Millions of Verizon customers' details exposed

news
14 July 2017

An unsecured data storage system has revealed millions of customer records. The customers in question were Verizon customers in the US and the exposure was due to a misconfigured cloud-based file repository owned by Nice Systems.

According to security firm, UpGuard, which uncovered the unsecured data, up to 14 million Verizon customer details were available to download by anyone who could guess a web address.

However, Verizon clarified that the number was 6 million.

The data was traced by UpGuard back to a Nice Systems engineer based at the company's headquarters in Ra'anana, Israel. Nice Systems is a provider of both back-office and call centre operations systems for Verizon.

The Nice engineer had set up an Amazon Web Service S3 data store which was then used to log customer log data of the company.
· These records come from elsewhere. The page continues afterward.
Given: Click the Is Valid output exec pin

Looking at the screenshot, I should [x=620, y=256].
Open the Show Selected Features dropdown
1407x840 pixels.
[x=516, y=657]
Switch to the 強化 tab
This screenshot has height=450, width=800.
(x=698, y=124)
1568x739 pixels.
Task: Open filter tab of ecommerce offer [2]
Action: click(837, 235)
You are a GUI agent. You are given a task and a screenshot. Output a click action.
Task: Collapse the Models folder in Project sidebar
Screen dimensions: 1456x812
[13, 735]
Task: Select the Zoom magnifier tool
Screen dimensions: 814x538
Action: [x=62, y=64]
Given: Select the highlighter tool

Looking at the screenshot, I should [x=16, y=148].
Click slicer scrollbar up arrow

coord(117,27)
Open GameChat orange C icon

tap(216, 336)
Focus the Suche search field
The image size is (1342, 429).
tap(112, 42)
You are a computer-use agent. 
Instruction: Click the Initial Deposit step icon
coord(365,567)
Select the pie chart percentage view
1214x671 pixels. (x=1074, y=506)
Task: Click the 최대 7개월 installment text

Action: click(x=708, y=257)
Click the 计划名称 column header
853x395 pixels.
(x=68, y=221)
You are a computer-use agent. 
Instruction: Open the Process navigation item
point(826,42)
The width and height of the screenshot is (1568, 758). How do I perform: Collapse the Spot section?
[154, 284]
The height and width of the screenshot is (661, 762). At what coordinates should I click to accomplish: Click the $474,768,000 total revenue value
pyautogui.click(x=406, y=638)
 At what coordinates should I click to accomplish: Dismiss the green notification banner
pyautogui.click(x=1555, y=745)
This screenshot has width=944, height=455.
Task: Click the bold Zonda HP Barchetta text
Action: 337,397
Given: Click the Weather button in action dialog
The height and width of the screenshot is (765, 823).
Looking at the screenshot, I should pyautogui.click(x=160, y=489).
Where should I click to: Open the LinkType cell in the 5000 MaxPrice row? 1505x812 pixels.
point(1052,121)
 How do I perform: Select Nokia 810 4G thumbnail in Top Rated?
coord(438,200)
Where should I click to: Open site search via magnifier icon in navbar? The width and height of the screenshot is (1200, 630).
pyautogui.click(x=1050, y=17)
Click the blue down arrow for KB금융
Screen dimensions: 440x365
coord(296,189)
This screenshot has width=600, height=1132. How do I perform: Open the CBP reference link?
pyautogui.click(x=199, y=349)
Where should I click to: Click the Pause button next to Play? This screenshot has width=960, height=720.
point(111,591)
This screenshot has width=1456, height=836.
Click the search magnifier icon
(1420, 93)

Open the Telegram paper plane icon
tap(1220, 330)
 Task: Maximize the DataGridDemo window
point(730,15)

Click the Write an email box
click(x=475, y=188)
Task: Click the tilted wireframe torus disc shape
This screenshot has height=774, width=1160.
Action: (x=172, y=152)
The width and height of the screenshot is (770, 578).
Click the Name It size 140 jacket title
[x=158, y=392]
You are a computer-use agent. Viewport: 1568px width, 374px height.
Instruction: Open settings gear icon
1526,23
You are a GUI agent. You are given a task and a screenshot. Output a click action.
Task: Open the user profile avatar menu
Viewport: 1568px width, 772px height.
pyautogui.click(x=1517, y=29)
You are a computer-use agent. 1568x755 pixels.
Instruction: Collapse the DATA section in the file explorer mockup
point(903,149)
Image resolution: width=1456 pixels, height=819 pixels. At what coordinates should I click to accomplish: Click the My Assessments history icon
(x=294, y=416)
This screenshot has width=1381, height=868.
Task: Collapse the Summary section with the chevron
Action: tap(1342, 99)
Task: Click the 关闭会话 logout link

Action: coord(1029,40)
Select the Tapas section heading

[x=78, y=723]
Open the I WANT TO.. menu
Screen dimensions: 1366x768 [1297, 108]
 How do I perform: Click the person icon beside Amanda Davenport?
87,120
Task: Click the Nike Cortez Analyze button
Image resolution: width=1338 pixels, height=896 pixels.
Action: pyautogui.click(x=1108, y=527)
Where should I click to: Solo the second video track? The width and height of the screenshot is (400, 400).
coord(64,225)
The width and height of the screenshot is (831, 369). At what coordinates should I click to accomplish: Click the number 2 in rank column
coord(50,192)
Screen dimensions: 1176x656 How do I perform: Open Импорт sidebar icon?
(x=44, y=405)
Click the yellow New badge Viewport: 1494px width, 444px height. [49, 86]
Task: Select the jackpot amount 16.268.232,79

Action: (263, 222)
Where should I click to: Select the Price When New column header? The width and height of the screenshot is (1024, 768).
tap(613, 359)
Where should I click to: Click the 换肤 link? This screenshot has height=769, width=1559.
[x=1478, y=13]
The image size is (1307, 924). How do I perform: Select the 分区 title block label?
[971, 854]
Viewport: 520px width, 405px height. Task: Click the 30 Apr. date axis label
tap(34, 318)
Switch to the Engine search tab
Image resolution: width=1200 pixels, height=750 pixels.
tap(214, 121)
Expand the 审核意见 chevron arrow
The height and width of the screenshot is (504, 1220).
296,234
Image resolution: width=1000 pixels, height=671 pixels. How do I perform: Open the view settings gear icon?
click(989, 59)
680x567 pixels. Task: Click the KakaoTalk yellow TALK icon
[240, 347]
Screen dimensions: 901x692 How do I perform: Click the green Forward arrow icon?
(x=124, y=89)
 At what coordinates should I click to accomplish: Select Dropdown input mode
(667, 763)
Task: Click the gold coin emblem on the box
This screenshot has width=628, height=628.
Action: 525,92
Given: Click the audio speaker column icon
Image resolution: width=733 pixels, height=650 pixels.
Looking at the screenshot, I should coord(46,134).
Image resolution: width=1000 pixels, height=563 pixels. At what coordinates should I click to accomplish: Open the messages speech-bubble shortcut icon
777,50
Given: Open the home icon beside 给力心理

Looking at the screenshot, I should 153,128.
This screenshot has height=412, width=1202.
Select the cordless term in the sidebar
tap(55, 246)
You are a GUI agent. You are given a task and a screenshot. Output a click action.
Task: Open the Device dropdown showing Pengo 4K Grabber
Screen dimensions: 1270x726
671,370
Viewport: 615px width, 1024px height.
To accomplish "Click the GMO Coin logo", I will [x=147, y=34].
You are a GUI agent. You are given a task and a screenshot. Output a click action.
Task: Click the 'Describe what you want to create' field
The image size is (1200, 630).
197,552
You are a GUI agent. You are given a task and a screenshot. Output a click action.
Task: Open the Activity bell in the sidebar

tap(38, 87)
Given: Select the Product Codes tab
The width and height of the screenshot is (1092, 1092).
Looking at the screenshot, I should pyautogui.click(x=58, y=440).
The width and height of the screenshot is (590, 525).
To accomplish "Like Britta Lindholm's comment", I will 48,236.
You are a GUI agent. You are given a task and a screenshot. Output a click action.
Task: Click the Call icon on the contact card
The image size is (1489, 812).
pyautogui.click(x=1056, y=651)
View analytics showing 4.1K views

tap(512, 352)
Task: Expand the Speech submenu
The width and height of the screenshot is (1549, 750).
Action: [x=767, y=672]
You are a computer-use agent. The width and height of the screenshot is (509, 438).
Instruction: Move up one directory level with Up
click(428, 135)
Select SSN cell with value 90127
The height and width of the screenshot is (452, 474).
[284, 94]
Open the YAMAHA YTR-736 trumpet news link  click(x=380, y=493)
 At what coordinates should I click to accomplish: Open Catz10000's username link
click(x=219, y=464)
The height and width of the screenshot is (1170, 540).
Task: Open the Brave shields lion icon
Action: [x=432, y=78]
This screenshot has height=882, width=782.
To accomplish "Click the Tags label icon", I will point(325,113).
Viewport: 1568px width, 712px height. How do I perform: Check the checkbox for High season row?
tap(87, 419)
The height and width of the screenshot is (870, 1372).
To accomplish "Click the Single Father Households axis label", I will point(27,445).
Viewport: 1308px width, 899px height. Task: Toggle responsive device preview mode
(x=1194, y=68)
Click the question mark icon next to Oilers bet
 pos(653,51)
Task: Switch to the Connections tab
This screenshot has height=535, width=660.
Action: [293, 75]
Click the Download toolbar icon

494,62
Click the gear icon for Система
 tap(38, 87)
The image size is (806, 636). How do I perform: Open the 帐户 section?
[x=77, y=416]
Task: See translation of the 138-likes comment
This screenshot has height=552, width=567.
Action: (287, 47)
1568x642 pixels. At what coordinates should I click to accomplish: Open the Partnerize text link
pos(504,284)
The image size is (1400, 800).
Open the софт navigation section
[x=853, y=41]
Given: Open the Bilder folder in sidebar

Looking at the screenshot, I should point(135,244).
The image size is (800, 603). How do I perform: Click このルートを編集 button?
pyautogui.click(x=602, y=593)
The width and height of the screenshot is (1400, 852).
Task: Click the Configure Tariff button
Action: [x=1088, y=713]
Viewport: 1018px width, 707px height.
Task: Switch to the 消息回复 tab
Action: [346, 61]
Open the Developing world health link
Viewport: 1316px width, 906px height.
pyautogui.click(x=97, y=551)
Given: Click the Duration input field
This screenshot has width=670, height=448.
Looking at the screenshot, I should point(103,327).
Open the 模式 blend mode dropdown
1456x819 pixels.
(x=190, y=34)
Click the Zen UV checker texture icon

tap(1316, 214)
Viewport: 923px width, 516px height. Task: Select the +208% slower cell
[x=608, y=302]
The data included names, addresses, phone numbers, and account PIN codes and when used together a scammer could quite convincingly pose as a Verizon customer on a call.

According to ZDNet, the data was collected from customer calls and stored by Nice Systems so that it could be analysed to help improve the customer service experience. The log files created contained the last six months of customer call data. But the question was why was it unsecured, and why was it the responsibility of a single engineer at Nice, according to commentators.

Nice, which counted 85 of the Fortune 100 as customers, was engaged in two main lines of business - software markets and financial crime and compliance including tools for preventing fraud and money laundering.

The company's 2016 revenue stood at $1.01 billion, up from $926.9 million in the previous year. The company counts over 25,000 customers in about 150 countries.

A Verizon spokesperson said, "Verizon provided the vendor with certain data to perform this work and authorized the vendor to set up AWS storage as part of this project," said a spokesperson. "Unfortunately, the vendor's employee incorrectly set their AWS storage to allow external access."